Advocates seek minimum wage increase
Big Tent Coalition also touts community services for elderly, disabled
Topeka ? Increasing the state’s minimum wage, which is the lowest in the nation, and championing home- and community-based services for the elderly and disabled were among the top priorities announced Thursday by social service advocates.
“There are many people still waiting for services,” said Kathy Lobb, with the Lawrence-based Self Advocate Coalition of Kansas. “We hope the governor and legislators will again increase funding to make services available to everyone who needs them.”
Lobb’s group is part of the Big Tent Coalition, which includes dozens of organizations, and started in 2002 when Kansans with disabilities and advocates put up tents on the Capitol grounds to protest proposed cuts.
For the legislative session that starts Jan. 8, the Big Tent Coalition said it would continue fighting to ensure that people who want to leave nursing homes can get services in the community.
“This is about choice, freedom and independence,” said coalition spokeswoman Shannon Jones.
The coalition also will fight for an increase in the state minimum wage of $2.65 per hour, which is the lowest of the 43 states that have a state minimum wage.
Andy Sanchez, executive secretary of the Kansas AFL-CIO, said the state should raise its minimum wage to the same as the federal level, $5.15 per hour.
“Raising the minimum wage rate is about treating workers with dignity and respect so that they can hold their heads up high,” Sanchez said.

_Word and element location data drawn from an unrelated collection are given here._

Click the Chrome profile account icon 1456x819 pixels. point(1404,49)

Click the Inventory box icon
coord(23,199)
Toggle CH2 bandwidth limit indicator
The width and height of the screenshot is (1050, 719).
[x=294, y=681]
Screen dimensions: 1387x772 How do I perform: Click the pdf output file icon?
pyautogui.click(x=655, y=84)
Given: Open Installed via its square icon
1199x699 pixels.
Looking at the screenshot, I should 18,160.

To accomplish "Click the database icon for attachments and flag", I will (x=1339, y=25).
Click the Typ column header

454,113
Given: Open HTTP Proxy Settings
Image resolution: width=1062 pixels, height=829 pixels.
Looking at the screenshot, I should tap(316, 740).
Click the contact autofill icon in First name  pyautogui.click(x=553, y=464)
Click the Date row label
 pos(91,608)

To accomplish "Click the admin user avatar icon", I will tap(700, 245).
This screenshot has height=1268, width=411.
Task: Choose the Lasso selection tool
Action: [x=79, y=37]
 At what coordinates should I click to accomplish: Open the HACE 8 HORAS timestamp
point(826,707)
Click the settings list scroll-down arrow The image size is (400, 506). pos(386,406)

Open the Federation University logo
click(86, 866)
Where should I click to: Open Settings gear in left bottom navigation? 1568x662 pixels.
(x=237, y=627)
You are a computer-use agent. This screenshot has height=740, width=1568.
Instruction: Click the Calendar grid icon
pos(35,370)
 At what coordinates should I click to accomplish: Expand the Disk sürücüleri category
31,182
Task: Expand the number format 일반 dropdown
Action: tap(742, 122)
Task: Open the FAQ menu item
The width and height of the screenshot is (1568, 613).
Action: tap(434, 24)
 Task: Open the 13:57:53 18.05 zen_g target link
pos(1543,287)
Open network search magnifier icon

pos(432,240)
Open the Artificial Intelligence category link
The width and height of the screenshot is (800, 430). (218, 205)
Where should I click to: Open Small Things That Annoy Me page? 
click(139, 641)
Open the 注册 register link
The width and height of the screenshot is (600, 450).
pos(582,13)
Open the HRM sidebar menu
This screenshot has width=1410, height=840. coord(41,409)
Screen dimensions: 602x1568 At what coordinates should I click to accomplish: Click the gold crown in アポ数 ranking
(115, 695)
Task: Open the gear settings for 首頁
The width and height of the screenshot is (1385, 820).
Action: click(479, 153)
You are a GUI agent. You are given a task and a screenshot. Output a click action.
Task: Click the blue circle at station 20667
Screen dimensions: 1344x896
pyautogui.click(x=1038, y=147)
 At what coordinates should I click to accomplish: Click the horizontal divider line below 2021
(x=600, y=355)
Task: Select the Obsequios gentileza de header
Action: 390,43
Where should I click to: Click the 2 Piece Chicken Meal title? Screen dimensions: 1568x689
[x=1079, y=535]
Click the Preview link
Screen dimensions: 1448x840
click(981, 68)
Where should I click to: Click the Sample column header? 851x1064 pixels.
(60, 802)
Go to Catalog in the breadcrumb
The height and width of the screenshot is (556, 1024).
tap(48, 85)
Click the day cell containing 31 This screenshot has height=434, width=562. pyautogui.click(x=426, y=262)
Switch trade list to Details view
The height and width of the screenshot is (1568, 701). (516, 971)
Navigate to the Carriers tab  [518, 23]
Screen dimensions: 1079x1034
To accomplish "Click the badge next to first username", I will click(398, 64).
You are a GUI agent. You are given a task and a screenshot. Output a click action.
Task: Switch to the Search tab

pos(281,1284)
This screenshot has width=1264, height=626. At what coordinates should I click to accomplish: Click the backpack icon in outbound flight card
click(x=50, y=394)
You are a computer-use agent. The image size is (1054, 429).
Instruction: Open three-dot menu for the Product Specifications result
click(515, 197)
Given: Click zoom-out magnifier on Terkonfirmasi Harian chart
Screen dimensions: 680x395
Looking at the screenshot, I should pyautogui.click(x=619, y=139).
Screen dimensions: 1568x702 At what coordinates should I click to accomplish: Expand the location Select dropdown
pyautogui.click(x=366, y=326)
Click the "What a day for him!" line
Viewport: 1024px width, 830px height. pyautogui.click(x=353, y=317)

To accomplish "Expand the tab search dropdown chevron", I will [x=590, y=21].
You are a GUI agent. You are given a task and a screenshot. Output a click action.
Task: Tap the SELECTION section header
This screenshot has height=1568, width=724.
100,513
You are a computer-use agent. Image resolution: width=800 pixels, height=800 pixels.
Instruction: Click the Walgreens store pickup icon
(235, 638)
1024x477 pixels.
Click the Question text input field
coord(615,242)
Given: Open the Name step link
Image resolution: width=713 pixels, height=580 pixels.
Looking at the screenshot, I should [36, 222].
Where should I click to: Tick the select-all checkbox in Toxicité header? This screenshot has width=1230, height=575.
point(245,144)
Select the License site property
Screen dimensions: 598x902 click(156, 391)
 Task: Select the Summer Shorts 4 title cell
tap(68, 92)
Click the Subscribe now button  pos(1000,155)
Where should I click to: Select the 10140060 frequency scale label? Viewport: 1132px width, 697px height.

The state minimum wage applies to some 24,000 employees not covered by the regulations of the federal minimum wage, according to the U.S. Department of Labor. Officials say many of these employees work for “mom-and-pop” restaurants.
Efforts to increase the state minimum wage in the past in the Kansas Legislature have been defeated by business interests.
The Big Tent Coalition also called for:
¢ Requiring private insurers to provide equal coverage of both mental and physical illnesses.
¢ Examination of the adequacy of mental health services statewide.
¢ Exemption from the death penalty of offenders with significant cognitive disabilities.
¢ Restricting the use of seclusion and restraint used on special education students.
¢ Increased funding to take care of 1,200 Kansans with developmental disabilities who are on waiting lists to get home- and community-based services.